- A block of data
┌──

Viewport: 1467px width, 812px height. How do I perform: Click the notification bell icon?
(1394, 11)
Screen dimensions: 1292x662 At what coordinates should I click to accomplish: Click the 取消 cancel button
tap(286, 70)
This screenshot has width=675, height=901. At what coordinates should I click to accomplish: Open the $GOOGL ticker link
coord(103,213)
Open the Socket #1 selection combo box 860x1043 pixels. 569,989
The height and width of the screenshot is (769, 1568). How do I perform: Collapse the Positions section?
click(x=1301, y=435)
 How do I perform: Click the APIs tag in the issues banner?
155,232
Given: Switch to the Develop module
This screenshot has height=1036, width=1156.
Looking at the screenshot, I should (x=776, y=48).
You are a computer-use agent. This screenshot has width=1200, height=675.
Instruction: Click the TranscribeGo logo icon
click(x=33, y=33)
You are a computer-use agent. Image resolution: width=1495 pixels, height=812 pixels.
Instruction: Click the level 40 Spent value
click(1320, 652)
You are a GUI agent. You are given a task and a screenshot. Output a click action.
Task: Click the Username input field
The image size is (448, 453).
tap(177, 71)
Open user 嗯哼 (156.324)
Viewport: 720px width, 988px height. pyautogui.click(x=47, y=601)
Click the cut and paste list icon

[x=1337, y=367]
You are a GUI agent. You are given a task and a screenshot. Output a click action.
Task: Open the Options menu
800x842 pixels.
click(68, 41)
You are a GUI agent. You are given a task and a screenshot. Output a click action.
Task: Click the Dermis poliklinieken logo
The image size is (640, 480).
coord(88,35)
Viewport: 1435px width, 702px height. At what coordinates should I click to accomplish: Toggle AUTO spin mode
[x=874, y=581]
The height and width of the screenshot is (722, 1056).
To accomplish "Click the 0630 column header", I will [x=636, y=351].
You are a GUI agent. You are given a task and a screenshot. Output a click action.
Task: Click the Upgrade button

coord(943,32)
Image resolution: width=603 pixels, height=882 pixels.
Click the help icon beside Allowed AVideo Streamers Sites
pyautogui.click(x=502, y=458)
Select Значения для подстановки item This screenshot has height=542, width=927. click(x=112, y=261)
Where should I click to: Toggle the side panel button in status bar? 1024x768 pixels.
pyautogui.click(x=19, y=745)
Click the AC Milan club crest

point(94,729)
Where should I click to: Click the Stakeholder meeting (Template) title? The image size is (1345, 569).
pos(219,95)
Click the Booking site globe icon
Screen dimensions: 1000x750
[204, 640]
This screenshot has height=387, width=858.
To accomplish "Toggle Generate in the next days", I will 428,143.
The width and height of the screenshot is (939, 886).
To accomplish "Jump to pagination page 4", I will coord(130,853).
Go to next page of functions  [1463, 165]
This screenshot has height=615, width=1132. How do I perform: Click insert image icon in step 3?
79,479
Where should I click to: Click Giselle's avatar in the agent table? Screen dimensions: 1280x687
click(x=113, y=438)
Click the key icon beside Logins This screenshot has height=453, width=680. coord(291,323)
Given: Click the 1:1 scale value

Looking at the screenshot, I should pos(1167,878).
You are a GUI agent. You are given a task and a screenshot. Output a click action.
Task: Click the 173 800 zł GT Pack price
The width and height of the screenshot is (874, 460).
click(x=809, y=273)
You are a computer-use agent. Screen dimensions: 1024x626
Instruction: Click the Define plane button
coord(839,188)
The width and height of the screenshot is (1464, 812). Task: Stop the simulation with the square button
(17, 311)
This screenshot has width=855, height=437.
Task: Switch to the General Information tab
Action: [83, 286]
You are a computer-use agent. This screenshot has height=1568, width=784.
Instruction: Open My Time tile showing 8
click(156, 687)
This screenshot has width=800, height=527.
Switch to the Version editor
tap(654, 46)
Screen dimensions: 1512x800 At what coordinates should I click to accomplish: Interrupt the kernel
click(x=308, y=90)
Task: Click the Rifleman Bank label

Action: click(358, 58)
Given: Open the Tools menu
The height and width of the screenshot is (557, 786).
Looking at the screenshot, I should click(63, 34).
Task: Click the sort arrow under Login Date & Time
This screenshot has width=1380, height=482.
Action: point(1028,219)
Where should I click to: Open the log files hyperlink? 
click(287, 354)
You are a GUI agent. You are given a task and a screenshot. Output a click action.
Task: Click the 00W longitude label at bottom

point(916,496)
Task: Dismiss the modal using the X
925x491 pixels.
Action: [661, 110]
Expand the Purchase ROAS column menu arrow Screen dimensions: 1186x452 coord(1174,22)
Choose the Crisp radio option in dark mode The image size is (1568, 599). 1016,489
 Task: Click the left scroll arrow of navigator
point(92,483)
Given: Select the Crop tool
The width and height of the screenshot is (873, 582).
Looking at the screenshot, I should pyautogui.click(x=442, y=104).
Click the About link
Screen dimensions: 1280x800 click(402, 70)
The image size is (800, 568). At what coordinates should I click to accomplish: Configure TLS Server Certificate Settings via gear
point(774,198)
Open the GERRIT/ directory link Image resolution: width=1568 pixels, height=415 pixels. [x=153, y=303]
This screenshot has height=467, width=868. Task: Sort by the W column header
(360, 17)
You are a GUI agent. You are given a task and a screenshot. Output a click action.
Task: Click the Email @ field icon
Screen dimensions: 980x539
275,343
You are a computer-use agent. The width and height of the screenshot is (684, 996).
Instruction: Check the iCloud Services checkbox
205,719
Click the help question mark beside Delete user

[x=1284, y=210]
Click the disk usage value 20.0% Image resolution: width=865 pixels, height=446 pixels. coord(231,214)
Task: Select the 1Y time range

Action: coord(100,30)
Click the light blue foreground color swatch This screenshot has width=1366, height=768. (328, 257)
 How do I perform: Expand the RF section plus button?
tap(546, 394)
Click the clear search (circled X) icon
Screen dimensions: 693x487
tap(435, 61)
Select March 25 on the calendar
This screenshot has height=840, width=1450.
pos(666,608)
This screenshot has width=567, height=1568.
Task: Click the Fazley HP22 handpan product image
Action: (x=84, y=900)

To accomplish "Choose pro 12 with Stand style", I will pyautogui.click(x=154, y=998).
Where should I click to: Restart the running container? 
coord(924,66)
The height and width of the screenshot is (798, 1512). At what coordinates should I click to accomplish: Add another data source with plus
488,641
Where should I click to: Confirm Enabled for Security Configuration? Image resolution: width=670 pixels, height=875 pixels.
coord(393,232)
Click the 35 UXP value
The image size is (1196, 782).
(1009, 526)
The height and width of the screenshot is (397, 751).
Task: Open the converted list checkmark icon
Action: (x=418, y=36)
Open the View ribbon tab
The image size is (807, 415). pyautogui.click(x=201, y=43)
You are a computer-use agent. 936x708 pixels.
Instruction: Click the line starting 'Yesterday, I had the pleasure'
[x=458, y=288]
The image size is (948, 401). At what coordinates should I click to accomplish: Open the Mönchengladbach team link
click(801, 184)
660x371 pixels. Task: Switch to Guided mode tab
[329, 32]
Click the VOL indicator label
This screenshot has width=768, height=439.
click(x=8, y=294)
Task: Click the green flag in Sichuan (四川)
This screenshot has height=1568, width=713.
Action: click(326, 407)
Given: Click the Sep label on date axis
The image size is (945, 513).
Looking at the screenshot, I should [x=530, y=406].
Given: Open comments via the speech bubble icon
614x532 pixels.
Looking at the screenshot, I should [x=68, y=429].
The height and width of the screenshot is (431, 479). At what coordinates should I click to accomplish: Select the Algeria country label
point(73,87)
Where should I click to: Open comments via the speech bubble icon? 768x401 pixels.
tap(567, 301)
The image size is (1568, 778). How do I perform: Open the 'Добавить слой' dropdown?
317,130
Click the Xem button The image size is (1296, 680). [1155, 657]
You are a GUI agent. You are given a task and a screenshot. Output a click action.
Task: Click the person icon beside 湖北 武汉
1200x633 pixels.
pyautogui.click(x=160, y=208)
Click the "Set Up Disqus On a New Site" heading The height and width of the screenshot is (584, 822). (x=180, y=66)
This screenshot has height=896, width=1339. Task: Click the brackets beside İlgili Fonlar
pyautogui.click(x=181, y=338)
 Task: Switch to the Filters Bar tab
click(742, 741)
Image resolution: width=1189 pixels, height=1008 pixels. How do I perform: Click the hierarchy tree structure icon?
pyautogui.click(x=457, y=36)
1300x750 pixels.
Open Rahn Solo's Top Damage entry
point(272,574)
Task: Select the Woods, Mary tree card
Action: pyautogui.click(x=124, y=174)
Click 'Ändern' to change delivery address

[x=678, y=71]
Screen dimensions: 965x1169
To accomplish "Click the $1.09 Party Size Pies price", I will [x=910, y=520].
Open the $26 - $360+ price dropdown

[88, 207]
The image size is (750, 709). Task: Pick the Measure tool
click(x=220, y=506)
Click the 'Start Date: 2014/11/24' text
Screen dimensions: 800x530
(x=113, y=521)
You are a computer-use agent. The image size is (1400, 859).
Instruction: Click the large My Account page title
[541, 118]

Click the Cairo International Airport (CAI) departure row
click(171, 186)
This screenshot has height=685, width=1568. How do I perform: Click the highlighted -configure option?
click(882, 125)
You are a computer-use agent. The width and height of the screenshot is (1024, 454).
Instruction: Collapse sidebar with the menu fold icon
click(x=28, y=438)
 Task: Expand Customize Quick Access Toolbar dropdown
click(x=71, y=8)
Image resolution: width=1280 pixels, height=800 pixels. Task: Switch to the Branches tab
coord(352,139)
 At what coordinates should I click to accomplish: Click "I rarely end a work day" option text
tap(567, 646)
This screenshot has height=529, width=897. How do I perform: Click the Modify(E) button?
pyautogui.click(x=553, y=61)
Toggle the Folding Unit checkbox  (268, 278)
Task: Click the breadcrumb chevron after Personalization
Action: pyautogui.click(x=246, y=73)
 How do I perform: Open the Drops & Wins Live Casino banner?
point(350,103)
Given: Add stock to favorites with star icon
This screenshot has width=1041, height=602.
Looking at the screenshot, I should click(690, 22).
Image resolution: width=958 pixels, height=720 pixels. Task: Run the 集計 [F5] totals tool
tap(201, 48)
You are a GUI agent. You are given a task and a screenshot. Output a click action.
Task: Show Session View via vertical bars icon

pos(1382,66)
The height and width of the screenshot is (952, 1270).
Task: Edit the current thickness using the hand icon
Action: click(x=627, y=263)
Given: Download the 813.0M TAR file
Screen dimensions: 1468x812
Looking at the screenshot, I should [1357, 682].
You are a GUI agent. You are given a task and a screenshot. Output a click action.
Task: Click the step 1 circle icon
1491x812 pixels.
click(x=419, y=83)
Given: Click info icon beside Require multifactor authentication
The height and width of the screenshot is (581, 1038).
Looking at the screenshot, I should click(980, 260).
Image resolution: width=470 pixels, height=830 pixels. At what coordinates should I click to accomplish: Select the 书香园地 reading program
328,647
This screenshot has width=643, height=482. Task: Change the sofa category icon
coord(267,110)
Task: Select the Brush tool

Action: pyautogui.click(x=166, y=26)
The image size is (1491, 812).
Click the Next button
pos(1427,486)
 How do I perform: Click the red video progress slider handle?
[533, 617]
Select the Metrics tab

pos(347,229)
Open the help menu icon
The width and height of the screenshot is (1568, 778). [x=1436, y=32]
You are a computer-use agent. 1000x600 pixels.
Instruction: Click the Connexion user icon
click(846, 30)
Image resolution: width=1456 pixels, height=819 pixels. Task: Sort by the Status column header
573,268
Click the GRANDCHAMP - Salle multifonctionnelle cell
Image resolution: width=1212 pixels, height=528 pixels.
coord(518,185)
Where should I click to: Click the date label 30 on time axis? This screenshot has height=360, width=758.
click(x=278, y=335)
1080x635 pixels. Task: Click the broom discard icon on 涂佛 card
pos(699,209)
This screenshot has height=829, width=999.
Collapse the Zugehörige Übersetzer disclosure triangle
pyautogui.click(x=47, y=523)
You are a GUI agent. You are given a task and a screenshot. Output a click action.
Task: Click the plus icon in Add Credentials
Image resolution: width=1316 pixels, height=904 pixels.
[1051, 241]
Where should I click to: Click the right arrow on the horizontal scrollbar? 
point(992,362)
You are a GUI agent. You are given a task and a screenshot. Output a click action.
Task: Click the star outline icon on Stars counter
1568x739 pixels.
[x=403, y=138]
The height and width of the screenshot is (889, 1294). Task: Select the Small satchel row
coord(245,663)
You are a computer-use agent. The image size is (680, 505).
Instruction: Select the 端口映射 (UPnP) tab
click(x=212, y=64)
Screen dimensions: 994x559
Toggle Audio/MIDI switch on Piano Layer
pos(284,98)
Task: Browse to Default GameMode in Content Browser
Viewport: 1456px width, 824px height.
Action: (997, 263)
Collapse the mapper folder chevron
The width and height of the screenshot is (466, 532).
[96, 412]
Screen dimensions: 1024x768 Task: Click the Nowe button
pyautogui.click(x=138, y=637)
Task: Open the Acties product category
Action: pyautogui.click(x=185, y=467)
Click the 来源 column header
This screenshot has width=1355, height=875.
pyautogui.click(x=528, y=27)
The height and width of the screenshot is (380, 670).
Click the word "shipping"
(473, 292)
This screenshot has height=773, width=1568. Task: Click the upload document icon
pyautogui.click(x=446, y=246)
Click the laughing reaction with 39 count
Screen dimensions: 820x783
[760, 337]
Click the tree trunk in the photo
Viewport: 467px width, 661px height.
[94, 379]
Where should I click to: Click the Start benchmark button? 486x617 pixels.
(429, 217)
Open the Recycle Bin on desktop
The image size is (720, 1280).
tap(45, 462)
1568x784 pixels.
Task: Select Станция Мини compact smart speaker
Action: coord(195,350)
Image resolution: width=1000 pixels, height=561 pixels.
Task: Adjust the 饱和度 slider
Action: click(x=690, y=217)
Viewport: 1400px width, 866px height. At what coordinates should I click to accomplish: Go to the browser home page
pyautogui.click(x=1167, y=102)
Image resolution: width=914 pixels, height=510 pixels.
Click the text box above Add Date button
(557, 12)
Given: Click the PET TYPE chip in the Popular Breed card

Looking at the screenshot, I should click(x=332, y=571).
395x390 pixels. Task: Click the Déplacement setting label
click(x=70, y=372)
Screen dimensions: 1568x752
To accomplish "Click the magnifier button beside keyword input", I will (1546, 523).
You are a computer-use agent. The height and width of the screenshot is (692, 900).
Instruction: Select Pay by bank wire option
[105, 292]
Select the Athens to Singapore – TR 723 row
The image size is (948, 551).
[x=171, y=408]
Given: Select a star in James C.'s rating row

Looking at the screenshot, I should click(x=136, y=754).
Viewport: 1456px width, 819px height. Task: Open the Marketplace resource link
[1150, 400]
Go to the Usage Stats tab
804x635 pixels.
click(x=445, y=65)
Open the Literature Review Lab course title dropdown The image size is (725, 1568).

└──

- DESCRIPTION OF THE TASK
Copy out everything from the line containing "Where should I click to: Click the Stakeholder" down to the line containing "Click the key", and move every coordinate in the answers by -25. Leave all other text unchanged.

- RESPONSE
Where should I click to: Click the Stakeholder meeting (Template) title? The image size is (1345, 569).
pos(194,70)
Click the Booking site globe icon
Screen dimensions: 1000x750
[179, 615]
This screenshot has height=387, width=858.
To accomplish "Toggle Generate in the next days", I will 403,118.
The width and height of the screenshot is (939, 886).
To accomplish "Jump to pagination page 4", I will coord(105,828).
Go to next page of functions  [1438, 140]
This screenshot has height=615, width=1132. How do I perform: Click insert image icon in step 3?
54,454
Where should I click to: Click Giselle's avatar in the agent table? Screen dimensions: 1280x687
click(x=88, y=413)
Click the key icon beside Logins This screenshot has height=453, width=680. coord(266,298)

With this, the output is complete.